§ Task goal: Output the lines of the records below unchanged, from the line containing "Task: Open the 文件 menu" through the line containing "coord(524,776)", with both of those lines included.

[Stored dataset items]
..........

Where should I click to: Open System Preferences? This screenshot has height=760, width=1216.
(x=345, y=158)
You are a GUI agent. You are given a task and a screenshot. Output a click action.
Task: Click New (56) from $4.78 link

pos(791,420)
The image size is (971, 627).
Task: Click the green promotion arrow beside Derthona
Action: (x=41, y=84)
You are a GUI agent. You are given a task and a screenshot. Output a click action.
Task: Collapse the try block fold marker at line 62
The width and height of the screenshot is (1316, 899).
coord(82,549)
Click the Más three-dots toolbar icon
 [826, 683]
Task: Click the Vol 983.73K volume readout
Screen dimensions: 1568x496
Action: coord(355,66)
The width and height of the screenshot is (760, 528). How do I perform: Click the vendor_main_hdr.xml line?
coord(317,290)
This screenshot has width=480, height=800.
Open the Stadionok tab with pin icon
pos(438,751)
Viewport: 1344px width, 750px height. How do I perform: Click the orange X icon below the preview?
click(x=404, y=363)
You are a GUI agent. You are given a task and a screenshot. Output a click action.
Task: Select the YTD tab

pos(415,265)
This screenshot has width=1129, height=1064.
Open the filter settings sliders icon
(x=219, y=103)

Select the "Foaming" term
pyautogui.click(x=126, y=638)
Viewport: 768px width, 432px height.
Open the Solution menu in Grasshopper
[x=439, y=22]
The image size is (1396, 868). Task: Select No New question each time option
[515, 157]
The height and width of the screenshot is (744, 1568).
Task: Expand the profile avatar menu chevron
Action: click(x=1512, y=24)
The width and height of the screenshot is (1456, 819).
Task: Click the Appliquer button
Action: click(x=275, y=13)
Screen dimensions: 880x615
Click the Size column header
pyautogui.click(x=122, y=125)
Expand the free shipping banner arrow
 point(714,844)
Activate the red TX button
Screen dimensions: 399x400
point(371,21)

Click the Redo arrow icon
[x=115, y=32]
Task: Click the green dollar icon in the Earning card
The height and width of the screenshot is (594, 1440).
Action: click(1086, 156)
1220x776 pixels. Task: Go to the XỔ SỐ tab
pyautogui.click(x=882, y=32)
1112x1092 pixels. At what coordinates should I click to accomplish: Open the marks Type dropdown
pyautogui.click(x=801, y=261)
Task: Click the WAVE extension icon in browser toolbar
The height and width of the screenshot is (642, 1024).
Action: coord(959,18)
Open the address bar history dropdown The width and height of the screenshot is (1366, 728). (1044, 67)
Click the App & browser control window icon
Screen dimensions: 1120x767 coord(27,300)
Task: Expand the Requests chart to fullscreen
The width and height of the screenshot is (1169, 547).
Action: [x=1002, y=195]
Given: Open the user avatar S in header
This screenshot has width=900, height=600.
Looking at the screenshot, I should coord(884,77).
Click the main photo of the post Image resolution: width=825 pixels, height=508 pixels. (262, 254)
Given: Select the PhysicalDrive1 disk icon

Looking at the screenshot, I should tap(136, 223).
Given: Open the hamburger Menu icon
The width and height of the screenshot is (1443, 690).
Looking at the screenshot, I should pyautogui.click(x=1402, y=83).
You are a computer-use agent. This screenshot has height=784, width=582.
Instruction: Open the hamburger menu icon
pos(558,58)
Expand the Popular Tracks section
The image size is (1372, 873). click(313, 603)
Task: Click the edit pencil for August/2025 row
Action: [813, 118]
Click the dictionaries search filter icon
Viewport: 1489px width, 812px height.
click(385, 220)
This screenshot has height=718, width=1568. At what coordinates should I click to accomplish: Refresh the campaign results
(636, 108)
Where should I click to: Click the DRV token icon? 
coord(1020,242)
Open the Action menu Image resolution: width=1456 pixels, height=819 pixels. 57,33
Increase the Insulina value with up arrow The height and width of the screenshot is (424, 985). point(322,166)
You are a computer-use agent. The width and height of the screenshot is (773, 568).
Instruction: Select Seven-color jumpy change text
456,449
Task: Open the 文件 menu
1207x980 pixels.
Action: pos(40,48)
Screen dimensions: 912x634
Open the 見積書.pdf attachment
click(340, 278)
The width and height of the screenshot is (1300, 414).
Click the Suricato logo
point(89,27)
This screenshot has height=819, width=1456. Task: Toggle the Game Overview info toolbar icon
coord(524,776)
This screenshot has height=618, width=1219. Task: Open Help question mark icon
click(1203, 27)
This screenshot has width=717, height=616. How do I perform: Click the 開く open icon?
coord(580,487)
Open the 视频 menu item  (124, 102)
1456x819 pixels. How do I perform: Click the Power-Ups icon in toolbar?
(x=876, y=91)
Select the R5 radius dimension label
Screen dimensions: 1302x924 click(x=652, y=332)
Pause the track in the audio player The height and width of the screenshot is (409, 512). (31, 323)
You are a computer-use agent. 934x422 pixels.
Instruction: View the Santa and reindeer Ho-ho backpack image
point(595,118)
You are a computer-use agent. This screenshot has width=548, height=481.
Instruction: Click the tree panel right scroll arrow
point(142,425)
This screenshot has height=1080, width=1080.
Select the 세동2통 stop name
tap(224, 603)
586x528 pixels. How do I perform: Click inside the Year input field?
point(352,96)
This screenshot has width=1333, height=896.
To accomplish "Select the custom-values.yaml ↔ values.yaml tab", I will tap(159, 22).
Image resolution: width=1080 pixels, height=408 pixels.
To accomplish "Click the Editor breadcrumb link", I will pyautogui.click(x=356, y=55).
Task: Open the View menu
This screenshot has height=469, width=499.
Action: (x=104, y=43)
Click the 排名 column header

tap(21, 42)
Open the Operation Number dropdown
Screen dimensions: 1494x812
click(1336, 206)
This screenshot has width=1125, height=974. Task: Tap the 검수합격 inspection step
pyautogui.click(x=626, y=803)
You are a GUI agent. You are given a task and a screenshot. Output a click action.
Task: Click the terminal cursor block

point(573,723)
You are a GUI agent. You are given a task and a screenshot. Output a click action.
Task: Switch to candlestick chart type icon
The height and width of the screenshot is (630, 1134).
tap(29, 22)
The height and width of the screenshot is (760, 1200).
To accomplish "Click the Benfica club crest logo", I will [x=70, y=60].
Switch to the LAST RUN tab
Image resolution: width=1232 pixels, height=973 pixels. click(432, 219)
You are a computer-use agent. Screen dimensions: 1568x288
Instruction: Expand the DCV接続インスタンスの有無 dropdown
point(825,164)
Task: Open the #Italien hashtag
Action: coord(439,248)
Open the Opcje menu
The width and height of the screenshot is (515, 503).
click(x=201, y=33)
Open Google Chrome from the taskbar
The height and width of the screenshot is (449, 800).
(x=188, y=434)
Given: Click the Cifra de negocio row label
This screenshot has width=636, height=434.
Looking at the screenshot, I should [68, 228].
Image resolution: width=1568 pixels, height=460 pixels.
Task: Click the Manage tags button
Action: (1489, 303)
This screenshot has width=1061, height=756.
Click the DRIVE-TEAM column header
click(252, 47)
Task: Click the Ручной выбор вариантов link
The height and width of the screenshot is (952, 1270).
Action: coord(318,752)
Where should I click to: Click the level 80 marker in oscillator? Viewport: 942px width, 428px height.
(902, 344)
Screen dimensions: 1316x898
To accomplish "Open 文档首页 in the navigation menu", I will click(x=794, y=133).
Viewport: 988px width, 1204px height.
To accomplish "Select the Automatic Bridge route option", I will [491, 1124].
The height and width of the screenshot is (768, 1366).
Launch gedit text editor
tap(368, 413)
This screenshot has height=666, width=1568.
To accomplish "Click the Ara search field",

..........

§ Reply to the exercise:
Task: Open the 文件 menu
1207x980 pixels.
Action: pos(40,48)
Screen dimensions: 912x634
Open the 見積書.pdf attachment
click(340, 278)
The width and height of the screenshot is (1300, 414).
Click the Suricato logo
point(89,27)
This screenshot has height=819, width=1456. Task: Toggle the Game Overview info toolbar icon
coord(524,776)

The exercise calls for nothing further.